Hardy’s Attorneys File Appeal with 2nd District

Attorneys for Stadium Naples defendant Paul Hardy filed motions in the 2nd District Court of Appeal on Tuesday to stop his trial from beginning Monday, and to have the charges dropped.

Claiming the statute of limitations has run out on the charges against Hardy, Miami attorneys Scott and Howard Srebnick asked the appellate court to overrule Senior Circuit Judge Stephen Dakan’s Dec. 22 decision to deny a motion to dismiss the charges. Dakan ruled against the motion without prejudice, saying he would revisit the motion after the state presented its evidence at trial.

The Srebnick brothers also filed a motion Tuesday in Collier Circuit Court, asking Dakan to stay the trial pending outcome of the appellate court decision.

The 2nd District Court of Appeal issued an order Tuesday giving state prosecutors until noon Friday to respond to the defense attorneys’ motion.

Jury selection is scheduled to begin Monday in Sarasota for the joint trial of Hardy, developer of The Strand, and former Collier County Commissioner John Norris. Hardy, who is charged with racketeering and racketeering conspiracy, is accused of giving Norris a stake in the Stadium Naples deal to curry favor on votes beneficial to his development projects. Hardy is also charged with participating in a $300,000 cash transaction that was never reported to authorities. Norris is charged with racketeering, racketeering conspiracy and four counts of unlawful compensation.

Howard Srebnick said Tuesday the appellate court could rule several ways.

“Sometime Friday we would expect the court would decide one of four scenarios,” he said. The court could dismiss the charges outright, grant the stay while taking more time to decide whether to dismiss the charges, deny the stay and deny the dismissal of the charges, or deny the stay and consider dismissing the charges while the trial goes forward, he said.

If the charges are dismissed against Hardy, the ruling would have no impact on Norris’ trial. Norris’ attorney did not claim a statue of limitations argument, because his last act occurred in 1999. If Hardy is granted a temporary stay, it was unknown Tuesday whether the state would go forward with Norris’ trial Monday.

In the motions filed Tuesday in appellate court, the Srebnicks made the same arguments they made in Circuit Court on Dec. 22: That any acts Hardy committed related to Stadium Naples occurred in 1996-97, “more than five years before the filing of the (latest charges) on June 10, 2003.”

The Stadium Naples deal collapsed in July 1997 after Norris’ financial interest was disclosed to the public. By April 1998, Hardy was voluntarily cooperating with law enforcement agents by answering questions about Stadium Naples, defense attorneys argued. Furthermore, they argued, whatever involvement Hardy had with the $300,000 cash that was not reported, ended when the deadline to report the transaction passed in September 1997.

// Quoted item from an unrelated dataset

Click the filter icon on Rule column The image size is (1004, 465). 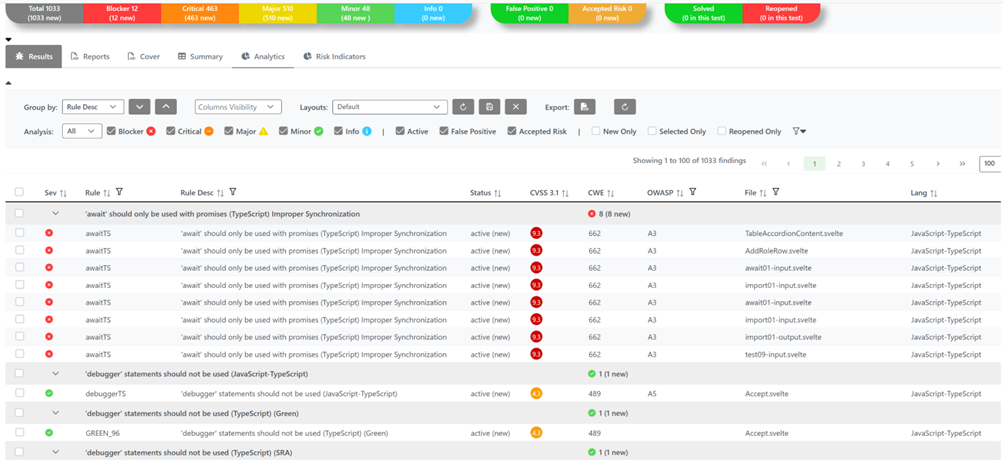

However, prosecutors argued during the Dec. 22 hearing, that Hardy was not truthful in his April 1998 statement to investigators, which only continued to further the conspiracy. They also argued that the last act involving the $300,000 did not occur until Feb. 28, 2001, when the money was paid back. Also, the charges filed in June 2003, were not substantially different from the charges filed in December 2001.

Ten defendants have been charged in the Stadium Naples public corruption case including three former county commissioners, a former county manager, three developers and their attorney, the founder of ESPN and a now-convicted stock-fraud swindler.

Norris and Hardy are the last two defendants facing charges. Eight have pleaded to reduced or related charges. Only former Commissioner Tim Constantine served jail time.